§ ASSIGNED TASK
Reproduce the lines from the one holding "Screen dimensions: 1316x908" to the end of the entries. Include both ends and change nothing.

§ EXERCISE DATA
Content starts
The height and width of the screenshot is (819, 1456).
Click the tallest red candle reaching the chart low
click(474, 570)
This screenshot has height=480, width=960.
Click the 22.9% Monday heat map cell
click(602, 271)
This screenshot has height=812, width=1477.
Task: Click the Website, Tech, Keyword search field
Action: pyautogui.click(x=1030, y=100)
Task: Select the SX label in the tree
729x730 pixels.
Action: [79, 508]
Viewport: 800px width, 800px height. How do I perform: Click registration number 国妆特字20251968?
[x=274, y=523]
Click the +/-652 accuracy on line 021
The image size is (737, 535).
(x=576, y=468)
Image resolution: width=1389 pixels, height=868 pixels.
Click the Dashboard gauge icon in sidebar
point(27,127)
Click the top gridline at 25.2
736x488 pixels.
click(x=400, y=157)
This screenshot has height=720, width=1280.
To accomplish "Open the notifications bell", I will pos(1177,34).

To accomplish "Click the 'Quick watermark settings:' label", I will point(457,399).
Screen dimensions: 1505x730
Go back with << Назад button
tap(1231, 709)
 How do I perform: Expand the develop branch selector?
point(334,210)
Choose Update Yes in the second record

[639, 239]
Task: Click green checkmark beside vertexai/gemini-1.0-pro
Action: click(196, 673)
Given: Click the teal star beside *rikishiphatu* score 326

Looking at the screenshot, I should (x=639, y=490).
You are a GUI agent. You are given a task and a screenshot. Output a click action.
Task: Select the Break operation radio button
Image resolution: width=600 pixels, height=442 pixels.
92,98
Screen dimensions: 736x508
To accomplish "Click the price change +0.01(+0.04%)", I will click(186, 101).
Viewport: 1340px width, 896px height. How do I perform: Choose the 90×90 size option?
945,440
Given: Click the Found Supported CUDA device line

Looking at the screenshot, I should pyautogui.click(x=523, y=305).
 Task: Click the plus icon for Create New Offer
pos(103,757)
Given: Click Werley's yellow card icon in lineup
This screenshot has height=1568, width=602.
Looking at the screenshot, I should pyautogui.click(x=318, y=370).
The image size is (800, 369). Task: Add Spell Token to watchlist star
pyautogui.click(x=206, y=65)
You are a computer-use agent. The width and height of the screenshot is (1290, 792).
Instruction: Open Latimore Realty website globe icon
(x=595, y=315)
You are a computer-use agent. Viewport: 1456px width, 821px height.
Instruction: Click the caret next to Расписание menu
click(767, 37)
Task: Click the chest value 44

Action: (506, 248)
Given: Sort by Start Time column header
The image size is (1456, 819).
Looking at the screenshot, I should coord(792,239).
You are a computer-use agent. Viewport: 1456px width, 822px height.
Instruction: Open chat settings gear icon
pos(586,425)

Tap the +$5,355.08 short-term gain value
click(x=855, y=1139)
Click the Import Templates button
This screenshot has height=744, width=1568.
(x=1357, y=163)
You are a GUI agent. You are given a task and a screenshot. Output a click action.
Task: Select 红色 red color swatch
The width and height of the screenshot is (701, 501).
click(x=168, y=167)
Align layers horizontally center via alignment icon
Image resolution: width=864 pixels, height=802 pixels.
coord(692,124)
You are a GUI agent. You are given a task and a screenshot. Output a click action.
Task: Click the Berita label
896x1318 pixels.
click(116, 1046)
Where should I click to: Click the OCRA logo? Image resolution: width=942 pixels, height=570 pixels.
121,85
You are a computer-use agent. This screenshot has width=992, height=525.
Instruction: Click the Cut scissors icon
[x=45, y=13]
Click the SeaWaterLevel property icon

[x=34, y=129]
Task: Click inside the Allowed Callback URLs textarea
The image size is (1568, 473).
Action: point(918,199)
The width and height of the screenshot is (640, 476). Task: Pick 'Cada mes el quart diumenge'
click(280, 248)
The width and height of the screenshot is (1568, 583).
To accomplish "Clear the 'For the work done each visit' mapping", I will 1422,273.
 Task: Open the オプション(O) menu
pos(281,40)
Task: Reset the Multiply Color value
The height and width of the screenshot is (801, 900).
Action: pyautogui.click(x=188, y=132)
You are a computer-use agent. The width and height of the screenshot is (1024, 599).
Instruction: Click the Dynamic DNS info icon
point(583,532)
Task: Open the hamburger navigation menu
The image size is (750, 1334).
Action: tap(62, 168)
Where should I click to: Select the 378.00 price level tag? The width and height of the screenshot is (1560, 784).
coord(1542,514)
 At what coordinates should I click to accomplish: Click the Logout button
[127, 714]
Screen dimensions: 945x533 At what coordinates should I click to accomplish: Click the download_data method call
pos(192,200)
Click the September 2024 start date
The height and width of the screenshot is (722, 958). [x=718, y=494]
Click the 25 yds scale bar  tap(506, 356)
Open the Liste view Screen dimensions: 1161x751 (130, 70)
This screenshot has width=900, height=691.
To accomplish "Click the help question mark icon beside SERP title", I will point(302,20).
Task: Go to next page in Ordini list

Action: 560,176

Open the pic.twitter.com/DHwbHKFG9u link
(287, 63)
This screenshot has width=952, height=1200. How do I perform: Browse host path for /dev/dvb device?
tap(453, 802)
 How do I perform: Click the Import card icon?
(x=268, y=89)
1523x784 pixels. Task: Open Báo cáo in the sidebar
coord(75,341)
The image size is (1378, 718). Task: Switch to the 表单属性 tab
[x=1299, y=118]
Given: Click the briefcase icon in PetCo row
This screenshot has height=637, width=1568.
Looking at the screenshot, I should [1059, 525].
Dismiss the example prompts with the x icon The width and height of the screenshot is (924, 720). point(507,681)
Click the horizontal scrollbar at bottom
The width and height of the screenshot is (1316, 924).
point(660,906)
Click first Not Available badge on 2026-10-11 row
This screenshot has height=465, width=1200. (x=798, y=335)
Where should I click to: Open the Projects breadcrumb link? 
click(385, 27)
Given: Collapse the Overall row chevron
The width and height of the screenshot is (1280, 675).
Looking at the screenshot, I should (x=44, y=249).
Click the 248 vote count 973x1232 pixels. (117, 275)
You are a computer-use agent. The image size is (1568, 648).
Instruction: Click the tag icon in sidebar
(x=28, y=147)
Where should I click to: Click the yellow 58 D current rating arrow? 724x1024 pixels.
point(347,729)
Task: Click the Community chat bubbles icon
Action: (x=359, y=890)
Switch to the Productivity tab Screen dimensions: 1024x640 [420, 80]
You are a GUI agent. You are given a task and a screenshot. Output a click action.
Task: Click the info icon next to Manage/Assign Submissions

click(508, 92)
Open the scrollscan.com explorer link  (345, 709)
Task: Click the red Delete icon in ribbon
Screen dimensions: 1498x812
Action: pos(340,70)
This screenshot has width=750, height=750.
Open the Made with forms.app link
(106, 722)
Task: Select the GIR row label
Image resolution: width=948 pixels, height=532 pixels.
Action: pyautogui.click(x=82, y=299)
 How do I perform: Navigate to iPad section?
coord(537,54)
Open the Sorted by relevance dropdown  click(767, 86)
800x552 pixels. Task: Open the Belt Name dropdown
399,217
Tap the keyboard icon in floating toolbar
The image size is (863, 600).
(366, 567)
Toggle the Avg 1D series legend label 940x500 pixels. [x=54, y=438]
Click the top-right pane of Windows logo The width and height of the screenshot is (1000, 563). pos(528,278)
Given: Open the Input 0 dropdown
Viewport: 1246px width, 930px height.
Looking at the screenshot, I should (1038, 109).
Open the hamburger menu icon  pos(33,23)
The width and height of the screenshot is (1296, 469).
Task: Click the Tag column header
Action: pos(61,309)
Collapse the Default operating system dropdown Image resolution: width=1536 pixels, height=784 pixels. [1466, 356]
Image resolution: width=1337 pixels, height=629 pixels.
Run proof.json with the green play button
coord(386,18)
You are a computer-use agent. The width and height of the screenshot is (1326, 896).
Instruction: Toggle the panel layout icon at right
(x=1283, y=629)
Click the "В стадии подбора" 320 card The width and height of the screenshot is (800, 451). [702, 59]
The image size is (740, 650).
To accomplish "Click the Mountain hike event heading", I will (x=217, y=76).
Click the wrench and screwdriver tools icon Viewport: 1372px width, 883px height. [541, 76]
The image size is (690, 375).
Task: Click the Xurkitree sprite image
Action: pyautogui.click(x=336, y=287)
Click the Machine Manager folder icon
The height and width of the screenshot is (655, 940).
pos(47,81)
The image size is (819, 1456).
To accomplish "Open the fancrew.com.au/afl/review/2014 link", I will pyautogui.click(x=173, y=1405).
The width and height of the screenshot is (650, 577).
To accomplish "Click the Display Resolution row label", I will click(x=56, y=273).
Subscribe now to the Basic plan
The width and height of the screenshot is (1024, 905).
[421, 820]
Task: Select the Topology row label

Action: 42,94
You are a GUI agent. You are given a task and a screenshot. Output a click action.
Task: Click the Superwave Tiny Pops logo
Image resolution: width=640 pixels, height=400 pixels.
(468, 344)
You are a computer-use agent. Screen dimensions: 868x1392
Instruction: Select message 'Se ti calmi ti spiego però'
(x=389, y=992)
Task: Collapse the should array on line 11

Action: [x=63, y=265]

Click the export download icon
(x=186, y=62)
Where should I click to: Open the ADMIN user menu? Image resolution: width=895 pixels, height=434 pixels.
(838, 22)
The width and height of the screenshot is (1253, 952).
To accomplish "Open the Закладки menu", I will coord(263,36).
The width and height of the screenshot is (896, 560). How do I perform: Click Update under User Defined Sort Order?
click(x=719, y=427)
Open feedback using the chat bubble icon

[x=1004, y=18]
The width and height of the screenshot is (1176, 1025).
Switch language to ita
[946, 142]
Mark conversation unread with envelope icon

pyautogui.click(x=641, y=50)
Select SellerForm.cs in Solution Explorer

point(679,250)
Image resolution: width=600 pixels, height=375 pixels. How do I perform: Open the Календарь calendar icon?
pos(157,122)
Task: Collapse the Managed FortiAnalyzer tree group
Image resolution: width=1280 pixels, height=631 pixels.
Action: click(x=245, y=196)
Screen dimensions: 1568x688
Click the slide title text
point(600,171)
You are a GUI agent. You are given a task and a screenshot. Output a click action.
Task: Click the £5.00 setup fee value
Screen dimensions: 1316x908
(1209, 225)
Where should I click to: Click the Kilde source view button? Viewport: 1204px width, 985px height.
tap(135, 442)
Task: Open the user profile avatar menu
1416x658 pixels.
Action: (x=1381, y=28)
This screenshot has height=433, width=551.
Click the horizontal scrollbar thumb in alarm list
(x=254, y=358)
Content ends
§ SOLUTION FOR THIS TASK
Screen dimensions: 1316x908
(1209, 225)
Where should I click to: Click the Kilde source view button? Viewport: 1204px width, 985px height.
tap(135, 442)
Task: Open the user profile avatar menu
1416x658 pixels.
Action: (x=1381, y=28)
This screenshot has height=433, width=551.
Click the horizontal scrollbar thumb in alarm list
(x=254, y=358)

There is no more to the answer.